Candidatus "Methylomirabilis oxyfera" is a candidate species of Gram-negative bacteria belonging to the NC10 phylum, characterized for its capacity to couple anaerobic methane oxidation with nitrite reduction in anoxic environments. To acquire oxygen for methane oxidation, M. oxyfera utilizes an intra-aerobic pathway through the reduction of nitrite (NO_{2}) to dinitrogen (N_{2}) and oxygen.

== Enrichment ==
Enriched Ca. "M. oxyfera" cells have been identified as primarily having a unique polygonal cell shape through the use of electron microscopy techniques. Unlike methanotrophic Pseudomonadota, Ca. "M. oxyfera" cells lack intracytoplasmic membranes when grown under laboratory conditions.
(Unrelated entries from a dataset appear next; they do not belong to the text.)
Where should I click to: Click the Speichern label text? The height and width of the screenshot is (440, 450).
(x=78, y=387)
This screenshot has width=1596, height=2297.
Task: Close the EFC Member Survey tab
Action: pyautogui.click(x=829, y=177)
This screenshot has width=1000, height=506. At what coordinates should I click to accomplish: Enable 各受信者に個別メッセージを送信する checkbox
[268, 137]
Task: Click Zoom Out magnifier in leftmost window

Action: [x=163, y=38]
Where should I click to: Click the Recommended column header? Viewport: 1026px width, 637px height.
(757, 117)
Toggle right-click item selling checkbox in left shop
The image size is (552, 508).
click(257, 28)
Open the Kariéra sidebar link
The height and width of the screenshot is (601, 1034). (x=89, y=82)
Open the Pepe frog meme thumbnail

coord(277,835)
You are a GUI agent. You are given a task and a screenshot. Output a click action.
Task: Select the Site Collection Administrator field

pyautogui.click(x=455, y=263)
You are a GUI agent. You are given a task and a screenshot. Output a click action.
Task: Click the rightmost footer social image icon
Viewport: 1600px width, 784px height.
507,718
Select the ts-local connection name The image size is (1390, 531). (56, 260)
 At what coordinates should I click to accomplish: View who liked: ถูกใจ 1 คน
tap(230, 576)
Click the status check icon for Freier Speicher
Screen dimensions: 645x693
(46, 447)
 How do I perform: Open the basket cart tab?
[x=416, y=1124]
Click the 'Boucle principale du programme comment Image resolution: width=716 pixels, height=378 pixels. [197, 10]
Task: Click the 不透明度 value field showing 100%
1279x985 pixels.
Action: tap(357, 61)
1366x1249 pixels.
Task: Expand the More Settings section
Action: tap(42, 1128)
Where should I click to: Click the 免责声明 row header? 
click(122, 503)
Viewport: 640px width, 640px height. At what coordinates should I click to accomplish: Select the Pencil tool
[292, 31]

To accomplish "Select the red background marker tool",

The optimum growth ranges for Ca. "M. oxyfera" is between pH 7-8 and 25-30 °C. Ca. "M. oxyfera"cell envelopes are Gram-negative and are generally 0.25–0.5 μm in diameter and 0.8–1.1 μm in length.

== Methane oxidation ==
Ca. "M. oxyfera" has the capacity to disproportionate nitric oxide into oxygen and nitrogen gas. This intermediate oxygen is then used in the oxidation of methane into carbon dioxide.

=== Overall reactions ===
Nitrogen oxide dismutation:

2 NO2- -> 2 NO -> N2 + O2

Methane oxidation:

O2 + CH4 -> CH3OH -> CO2

== Environmental significance ==

Ca. "M. oxyfera" has been identified in several environments including rice paddy soil in China, multiple river and lake sediments, and wastewater sludge in The Netherlands. Ca. "M. oxyfera" is predicted to inhabit environments with high concentrations of nitrogen and methane, near boundaries that separate oxic and anoxic zones. It is suggested that Ca. "M. oxyfera" and similar organisms contribute to the global carbon and nitrogen cycles. These organisms may also play a role in reducing the nutrient loads within freshwater ecosystems that have been contaminated with fertilizers. Nitrites are usually undesirable in the environment, can be detrimental to human health, and can lead to eutrophication of aquatic ecosystems and algal blooms. Meanwhile methane is a potent greenhouse gas that has a stronger greenhouse potential per molecule than carbon dioxide. The presence of organisms like M. oxyfera can therefore be beneficial in many environments and might be used for bioremediation or sewage treatment in the future.